Showing posts with label Cascade. Show all posts
Showing posts with label Cascade. Show all posts

Tuesday, 22 April 2014

From City to Summit 1: Planning a Pilgrimage

It’s raining at home. Where the mountain should be there’s a ragged cloud, a dishevelled doona pulled up around a chilly summit. Perversely, it has me thinking about walking. Mountains always do that, even when they’re trying to sleep.


[Sunset over the Mountain] 
But today I’m also thinking about history, and Hobart’s history in particular, because kunanyi/Mt Wellington plays a big part in that. After a short-lived and fraught experiment on the eastern shore of the Derwent River, Hobart was founded in 1804 on the opposite shore, near its current town centre. Water reliability was the principal reason for that early move. And that in turn was encouraged by the regularity of the rain – and sometimes snow – that fall on the flanks of the mountain.


[Wild and well-watered: the top of kunanyi/Mt Wellington] 

A good proportion of what falls there ends up in the Hobart Rivulet. At less than 10km it is too short to be called a river. Still it proved a reliable and constant source of fresh water for the port of Hobartown. In my 28 years living alongside it I have never known it to stop flowing.


[Hobart Rivulet in its untamed state]
‘Though its lower reaches are now piped and tunnelled, and outflows from stormwater drains, factories and the city’s tip mingle with mountain-fresh water, the Rivulet’s upper waters are still used in Hobart’s renowned Cascade beverages. “Out of the wilderness” its beer advertisements once spruiked. We locals smiled at the exaggeration, yet were still proud of our city’s proximity to relatively wild places. How many other capital cities have ready access to such wildness?

Most work days I walk down that valley, close by the rivulet, “out of the wilderness” and into the city. Truth be told, I often yearn to be going the other way, towards the wild. So one day I decide to do just that. I will start from the comforts of a favourite Hobart café, and walk upstream to kunanyi’s windswept 1271m summit.


[Sunrise and moonset over kunanyi/Mt Wellington] 
While it’s hardly an expedition – there are tracks all the way, and it’ll be done in a day – it does require that I gain more than 1200m in altitude. So there will be sweat and effort required. But the more I plan, the more I come to see how much of that effort will be mental. Because the walk will involve transecting a slice of Hobart’s natural and social story, I will need to be alert not only to what IS, but also to what WAS. That makes it a symbolic journey: a kind of local pilgrimage to places with significant stories, human and non-human, past and present.
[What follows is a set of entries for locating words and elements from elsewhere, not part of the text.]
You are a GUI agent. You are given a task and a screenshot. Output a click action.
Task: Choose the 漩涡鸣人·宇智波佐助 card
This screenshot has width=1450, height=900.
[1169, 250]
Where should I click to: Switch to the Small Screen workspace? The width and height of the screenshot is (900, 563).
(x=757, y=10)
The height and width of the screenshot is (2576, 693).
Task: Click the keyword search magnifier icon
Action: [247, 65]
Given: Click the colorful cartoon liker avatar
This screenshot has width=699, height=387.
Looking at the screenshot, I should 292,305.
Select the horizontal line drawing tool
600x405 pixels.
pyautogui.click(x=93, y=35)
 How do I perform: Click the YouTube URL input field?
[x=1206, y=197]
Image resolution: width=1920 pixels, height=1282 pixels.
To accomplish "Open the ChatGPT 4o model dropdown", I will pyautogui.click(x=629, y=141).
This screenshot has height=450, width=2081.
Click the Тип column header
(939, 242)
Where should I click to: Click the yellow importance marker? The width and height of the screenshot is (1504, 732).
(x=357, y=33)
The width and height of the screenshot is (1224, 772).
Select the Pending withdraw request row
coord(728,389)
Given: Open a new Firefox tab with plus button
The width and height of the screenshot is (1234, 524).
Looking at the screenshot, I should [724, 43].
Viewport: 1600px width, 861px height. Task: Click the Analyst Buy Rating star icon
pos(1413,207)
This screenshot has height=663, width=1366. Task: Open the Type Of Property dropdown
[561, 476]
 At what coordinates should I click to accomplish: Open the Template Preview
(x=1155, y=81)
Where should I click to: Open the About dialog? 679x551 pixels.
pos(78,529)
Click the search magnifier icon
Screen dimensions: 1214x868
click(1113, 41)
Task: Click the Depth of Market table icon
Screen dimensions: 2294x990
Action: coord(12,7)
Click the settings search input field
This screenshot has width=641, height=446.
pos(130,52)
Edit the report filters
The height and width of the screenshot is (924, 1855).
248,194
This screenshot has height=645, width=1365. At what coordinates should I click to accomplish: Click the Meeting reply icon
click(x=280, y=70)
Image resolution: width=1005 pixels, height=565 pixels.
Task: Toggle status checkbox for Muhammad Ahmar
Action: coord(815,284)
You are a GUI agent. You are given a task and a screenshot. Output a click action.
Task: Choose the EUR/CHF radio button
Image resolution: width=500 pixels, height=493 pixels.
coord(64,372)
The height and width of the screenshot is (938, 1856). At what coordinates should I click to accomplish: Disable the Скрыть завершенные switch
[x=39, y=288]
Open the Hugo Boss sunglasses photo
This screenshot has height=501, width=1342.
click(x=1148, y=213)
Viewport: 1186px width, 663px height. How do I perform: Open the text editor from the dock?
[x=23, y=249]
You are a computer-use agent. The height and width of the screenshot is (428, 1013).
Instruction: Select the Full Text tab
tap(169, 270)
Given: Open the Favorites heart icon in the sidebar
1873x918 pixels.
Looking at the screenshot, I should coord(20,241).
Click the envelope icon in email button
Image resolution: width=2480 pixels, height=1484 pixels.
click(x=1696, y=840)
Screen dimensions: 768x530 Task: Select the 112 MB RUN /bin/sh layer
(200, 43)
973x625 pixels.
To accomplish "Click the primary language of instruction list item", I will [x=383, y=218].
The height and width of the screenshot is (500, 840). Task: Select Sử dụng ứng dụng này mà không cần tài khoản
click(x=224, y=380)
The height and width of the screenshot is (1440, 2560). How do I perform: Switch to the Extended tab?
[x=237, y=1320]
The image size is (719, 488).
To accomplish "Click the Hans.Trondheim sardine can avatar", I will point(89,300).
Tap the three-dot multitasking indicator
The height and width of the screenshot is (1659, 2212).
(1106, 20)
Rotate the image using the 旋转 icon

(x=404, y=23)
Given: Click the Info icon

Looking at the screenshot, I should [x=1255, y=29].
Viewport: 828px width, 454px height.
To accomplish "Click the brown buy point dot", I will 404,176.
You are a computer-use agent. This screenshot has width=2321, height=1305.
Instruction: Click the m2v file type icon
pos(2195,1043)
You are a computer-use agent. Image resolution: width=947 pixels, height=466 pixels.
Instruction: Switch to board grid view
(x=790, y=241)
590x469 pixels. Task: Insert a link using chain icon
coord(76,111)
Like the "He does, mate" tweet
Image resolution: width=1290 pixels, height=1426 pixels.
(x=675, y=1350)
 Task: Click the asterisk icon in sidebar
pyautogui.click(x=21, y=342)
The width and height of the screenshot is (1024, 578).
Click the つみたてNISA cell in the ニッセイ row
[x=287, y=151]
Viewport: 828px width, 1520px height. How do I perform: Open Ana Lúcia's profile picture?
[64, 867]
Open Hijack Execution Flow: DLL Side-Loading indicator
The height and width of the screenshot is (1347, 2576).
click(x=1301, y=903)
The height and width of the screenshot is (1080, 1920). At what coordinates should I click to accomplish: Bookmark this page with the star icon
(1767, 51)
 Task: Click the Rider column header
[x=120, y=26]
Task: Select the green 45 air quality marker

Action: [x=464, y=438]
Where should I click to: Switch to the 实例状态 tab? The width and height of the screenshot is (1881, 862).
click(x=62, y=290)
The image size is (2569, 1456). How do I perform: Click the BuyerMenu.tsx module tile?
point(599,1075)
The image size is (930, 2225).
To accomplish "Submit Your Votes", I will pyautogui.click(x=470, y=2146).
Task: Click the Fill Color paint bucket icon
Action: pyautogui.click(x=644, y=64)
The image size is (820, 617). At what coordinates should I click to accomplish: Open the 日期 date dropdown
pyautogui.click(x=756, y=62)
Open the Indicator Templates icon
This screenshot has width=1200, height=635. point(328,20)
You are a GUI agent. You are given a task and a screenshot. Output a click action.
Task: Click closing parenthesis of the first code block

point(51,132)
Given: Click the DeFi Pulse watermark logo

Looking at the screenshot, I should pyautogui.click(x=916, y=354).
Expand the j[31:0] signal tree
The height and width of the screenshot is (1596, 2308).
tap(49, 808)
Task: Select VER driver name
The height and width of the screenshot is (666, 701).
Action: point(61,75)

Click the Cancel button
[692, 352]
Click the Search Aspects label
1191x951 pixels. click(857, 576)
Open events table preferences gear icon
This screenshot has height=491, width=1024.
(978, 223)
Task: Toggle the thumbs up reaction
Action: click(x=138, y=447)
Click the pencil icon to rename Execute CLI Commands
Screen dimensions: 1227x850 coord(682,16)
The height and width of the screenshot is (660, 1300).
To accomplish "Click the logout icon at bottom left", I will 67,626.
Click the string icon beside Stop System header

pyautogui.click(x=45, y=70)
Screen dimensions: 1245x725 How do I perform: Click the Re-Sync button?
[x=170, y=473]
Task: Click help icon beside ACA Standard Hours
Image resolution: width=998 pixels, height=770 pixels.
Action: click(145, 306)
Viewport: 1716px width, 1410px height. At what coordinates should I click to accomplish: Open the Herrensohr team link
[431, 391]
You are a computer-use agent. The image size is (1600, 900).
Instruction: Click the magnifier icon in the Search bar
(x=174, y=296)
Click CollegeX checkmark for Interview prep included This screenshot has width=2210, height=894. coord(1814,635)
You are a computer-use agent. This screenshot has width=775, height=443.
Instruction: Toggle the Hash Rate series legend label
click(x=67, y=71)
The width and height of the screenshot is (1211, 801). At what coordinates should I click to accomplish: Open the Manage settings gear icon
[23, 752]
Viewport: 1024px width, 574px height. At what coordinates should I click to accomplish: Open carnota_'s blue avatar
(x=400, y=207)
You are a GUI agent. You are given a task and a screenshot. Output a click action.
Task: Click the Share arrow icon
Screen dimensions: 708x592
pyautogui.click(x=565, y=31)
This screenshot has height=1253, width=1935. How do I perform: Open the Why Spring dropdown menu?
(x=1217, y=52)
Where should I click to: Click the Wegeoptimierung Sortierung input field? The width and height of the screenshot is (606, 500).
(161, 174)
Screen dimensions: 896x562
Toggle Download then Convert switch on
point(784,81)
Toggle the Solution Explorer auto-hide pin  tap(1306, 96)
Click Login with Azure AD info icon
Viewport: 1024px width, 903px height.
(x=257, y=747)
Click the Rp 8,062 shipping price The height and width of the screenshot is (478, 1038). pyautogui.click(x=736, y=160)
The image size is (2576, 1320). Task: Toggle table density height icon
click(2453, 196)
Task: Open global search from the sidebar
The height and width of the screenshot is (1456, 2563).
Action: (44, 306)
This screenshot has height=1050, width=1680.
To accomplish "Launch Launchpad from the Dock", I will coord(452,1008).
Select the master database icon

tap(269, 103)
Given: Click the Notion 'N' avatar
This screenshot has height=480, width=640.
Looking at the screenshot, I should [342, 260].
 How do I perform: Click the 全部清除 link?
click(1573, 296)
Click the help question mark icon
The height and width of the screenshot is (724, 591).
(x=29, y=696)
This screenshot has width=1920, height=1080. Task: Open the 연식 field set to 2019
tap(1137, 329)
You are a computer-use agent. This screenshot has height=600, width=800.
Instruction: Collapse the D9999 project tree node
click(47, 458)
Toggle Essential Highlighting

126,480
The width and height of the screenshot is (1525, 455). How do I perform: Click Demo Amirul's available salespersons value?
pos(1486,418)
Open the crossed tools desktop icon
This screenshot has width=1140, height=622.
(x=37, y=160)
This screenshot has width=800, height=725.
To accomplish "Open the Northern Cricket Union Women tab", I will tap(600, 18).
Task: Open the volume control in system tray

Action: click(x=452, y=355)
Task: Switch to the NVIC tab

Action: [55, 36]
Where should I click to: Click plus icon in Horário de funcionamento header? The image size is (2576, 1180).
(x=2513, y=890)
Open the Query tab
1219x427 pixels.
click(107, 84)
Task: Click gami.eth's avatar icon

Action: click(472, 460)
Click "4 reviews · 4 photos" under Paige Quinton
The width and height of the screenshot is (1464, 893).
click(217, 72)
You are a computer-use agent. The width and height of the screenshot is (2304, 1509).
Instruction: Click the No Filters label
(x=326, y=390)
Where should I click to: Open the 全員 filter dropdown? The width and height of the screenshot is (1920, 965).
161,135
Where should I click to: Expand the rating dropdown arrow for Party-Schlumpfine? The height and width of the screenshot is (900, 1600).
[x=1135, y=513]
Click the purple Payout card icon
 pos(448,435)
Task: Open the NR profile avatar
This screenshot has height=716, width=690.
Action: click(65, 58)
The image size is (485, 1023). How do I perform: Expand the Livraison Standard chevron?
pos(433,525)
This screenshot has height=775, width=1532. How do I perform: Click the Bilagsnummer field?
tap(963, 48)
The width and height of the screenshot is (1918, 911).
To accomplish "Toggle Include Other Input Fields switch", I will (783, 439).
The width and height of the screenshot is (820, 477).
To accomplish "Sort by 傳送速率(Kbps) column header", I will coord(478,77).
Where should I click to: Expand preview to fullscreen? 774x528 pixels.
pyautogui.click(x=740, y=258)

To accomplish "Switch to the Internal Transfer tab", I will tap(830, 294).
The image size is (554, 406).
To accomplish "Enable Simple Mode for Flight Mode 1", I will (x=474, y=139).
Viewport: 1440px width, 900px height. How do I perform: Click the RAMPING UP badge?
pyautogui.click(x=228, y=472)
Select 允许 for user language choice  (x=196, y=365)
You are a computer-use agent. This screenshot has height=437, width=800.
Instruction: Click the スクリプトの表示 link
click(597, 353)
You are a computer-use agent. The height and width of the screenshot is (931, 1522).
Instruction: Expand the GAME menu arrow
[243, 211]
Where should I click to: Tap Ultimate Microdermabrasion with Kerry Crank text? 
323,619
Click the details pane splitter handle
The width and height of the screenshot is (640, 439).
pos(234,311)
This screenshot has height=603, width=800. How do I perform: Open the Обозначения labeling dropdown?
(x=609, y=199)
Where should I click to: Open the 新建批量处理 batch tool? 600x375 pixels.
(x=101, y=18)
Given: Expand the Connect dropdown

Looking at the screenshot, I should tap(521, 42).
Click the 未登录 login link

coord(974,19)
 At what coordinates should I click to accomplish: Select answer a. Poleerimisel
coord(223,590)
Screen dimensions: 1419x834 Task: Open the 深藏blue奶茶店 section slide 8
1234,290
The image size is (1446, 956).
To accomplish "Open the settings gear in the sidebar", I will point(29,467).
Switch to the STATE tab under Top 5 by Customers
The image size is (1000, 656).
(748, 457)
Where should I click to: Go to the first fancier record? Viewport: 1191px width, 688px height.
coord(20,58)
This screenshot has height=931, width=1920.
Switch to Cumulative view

I want this to be a series not because it is a long walk, but more because it promises to be an involved walk. It won't be just an A to B bushwalk. Perhaps no bushwalk ever should be.




Tuesday, 11 June 2013

An Exchange of Light


[Winter sunrise, South Hobart]
 
If I believed in omens, then this was a good one. A day that took forever to come, preceded by a night that showed no signs of ending, had finally begun. And with a brilliant light show. The rising sun lighting the underside of unusually fluid cloud formations, had let the whole valley know about it. Even the preoccupied soon-to-be travellers, who were doing their best to digest breakfast while going through checklists and hopping up with an "ooh" or a "that's right!" or a "what time do we have to go?"
 

Perhaps all big trips begin with this: the nerves and doubts and anxious anticipations. Still it was good to be reminded that even if we were about to leave it behind for the northern version, the southern sun would keep rising here, just as it always had.

 

For weeks now that sun had refused to go into its winter recession. Late autumn and earlier winter had been mild. And dry ... so dry that one of my to-do items was to water the garden. In June! A local friend and I had agreed that we could only tell it was winter because the sun was going down early. In our valley it had started dropping behind the mountain well before 4pm. Not even climate change could alter that.

 

But unseasonally warm or not, the signs of winter: those smells and sounds and colours - or lack of them - were still plain. In the days before our departure the smell of apples in the storage boxes beside the brewery had returned, along with the trumpeting of scavenging currawongs. In the Cascade Gardens, the deciduous trees had become almost bare, their shed leaves adding a rich whiff to the air. On the Rivulet the ducks now rested, mute and sleepy, beside willows that wept for foliage lost.

 

It was hard to imagine exchanging this winter of ebbing light and life, for the full bloom of a far northern summer. Yet after an ugly transition - 30 hours in a noisy metal box, eating stale, over-heated food, trying to sleep sitting up - we landed in Bergen, Norway.

 

[Bergen, Norway from Mt Floyen]

 

And here we are, deluged with daylight, beset by blossoms, foraging fresh blabaer (blueberries to us). It would seem churlish to complain of jet lag. It's time to get out and see summer in the forests and mountains and fjords of Norway. The European adventure has begun.